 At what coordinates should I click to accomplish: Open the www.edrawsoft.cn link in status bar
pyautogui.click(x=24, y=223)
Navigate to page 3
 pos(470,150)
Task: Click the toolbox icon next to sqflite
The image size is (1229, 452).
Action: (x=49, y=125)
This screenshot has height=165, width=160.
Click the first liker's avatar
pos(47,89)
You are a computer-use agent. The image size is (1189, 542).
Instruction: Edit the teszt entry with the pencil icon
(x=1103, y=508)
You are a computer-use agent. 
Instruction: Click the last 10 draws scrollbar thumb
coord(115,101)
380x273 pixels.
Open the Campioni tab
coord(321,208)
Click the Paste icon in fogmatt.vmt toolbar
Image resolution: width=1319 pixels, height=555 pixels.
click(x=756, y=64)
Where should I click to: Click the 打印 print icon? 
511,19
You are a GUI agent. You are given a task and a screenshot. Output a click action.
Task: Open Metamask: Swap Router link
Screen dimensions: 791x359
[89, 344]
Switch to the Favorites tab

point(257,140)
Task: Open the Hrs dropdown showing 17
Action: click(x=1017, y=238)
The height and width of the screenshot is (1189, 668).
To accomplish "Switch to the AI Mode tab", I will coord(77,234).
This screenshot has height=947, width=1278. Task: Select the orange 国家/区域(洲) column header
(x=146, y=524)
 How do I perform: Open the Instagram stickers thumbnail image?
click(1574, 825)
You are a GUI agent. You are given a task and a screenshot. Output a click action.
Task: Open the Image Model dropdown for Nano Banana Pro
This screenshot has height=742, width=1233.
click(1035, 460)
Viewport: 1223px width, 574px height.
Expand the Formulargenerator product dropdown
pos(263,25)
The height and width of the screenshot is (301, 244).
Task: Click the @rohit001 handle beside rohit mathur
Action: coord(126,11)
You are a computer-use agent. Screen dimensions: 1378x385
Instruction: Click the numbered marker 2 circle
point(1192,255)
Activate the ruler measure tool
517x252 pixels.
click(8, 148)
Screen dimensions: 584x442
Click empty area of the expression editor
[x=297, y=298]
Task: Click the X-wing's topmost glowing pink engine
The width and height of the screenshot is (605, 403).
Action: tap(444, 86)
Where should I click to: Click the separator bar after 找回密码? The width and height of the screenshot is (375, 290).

□ □ □ □ □ □ □

**Task statement**
Scan the listing for the string "computer". Copy each line that has it.

**Exercise answer**
You are a computer-use agent. The image size is (1189, 542).
You are a computer-use agent. 
You are a computer-use agent. Screen dimensions: 1378x385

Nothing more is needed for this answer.